- Problem requirements: In the lines below, look for "agent". Copy each line where it appears.

Stored data:
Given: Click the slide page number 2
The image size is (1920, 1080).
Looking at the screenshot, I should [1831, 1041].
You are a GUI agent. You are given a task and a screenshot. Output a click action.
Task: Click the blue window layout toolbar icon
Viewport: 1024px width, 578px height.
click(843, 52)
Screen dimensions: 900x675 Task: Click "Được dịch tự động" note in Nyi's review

--

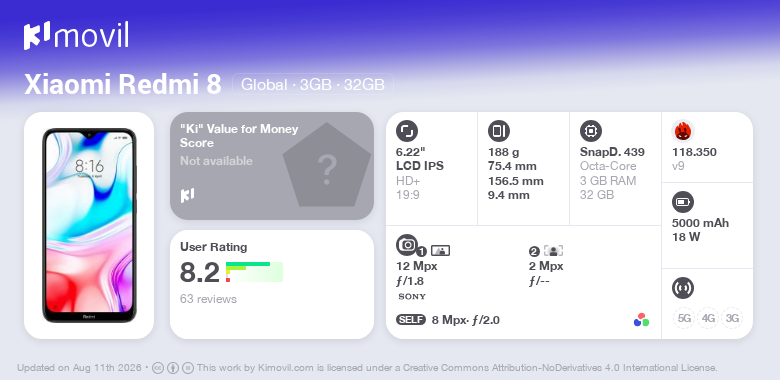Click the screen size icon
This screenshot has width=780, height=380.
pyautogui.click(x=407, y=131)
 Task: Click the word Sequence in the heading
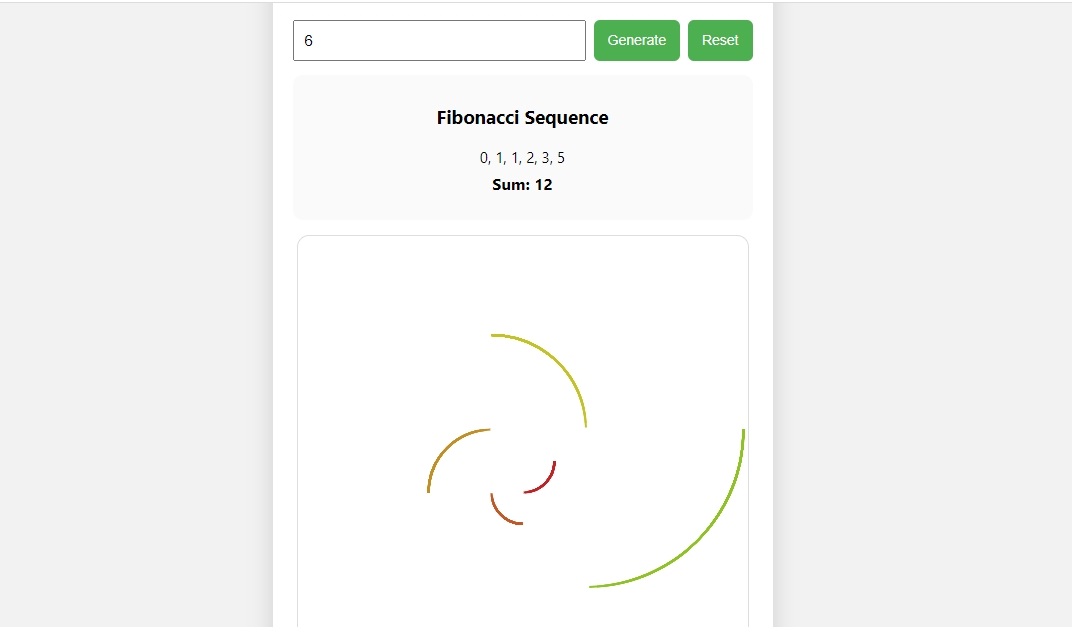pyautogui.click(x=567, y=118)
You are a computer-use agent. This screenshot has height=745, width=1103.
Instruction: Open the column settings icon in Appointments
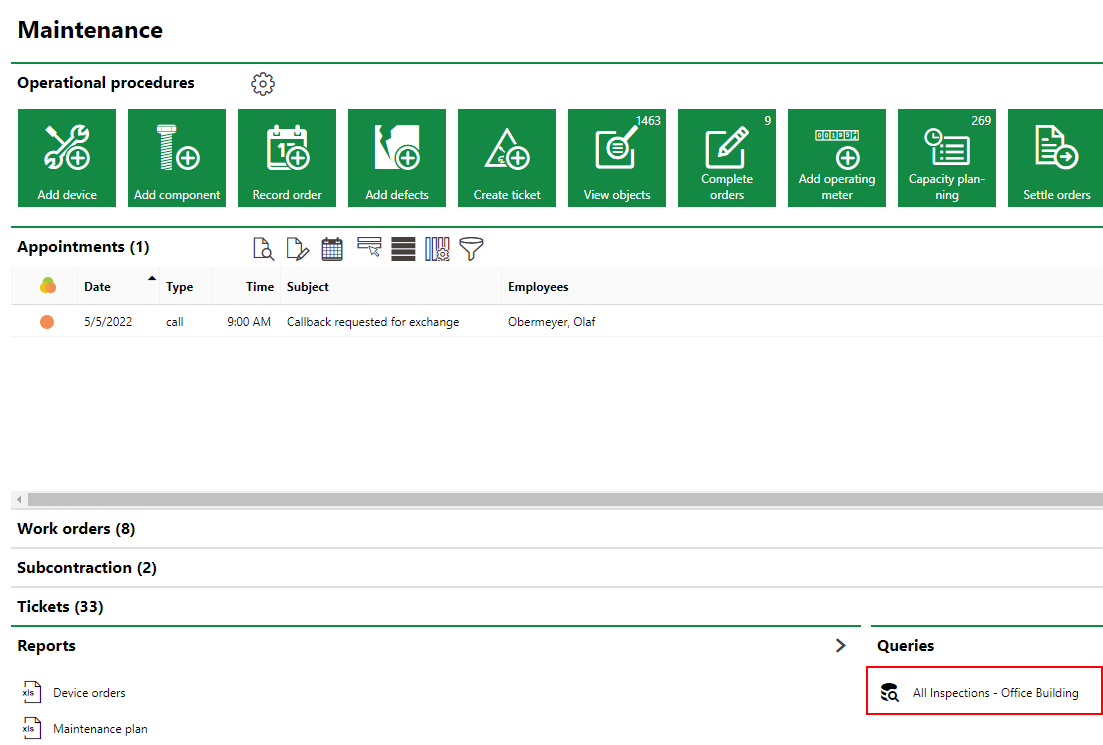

- Exercise answer:
You are a GUI agent. You are given a task and a screenshot. Output a click action.
You are a computer-use agent. This screenshot has height=745, width=1103.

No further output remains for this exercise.